In this study from Brazil, the authors tried to aspirate red ink from a cup using the syringe of 16 filler products:
-positive aspiration was defined by the presence of the ink in the syringe less than 10 seconds after the product was aspirated
-In 7 filler products, the aspiration test was initially negative: Juvederm ultra XC, Juvederm Ultra Plus XC, Perlane, Emervel Classic, Emervel Lips, Radiesse 1.5 mL (mixed with 0.25 mL
lidocaine), Radiesse 1.5 mL (mixed with 0.5 mL lidocaine). After adjusting for a larger needle diameter, the aspiration test became positive
-In 9 filler products, the aspiration tests was initially positive: Voluma 1 mL and 2mL, Volift, Volbella, Restylane, Restylane Vital, Esthelis/Belotero, Rennova Lift, Sculptra (mixed with 10 mL saline and 2 mL lidocaine—final solution, 12 mL).
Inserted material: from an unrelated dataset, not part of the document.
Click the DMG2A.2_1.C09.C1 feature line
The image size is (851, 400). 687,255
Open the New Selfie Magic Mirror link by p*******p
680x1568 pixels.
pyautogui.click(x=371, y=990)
When reducing needle size for Esthelis (27), Emervel lips (27), Emervel Classic (27), Radiesse (23), Juvederm Ultra XC (25), Juvederm Ultra Plus XC (25), the aspiration test remained positive.
-These differences can be explained by the size of the needle: as smaller needles minimize pain and adverse events such as bruising may be decreased or avoided by using a small-gauge needle (27) In addition, a slow injection speed may decrease the risk of vessel occlusion or obstruction of peripheral flow

Patients benefit greatly from those treatments but to minimize risks, no hesitation should exist whereas to ask and even check the credentials of doctors doing those injections, especially to check if they have a detailed knowledge of the facial anatomy, prevention and management strategies when things go wrong (There is a study of the safety of cosmetic procedures when done by dermatologists

To end on a positive note, the risk of permanent vision is quite low, the incidence being estimated at 0.0001%.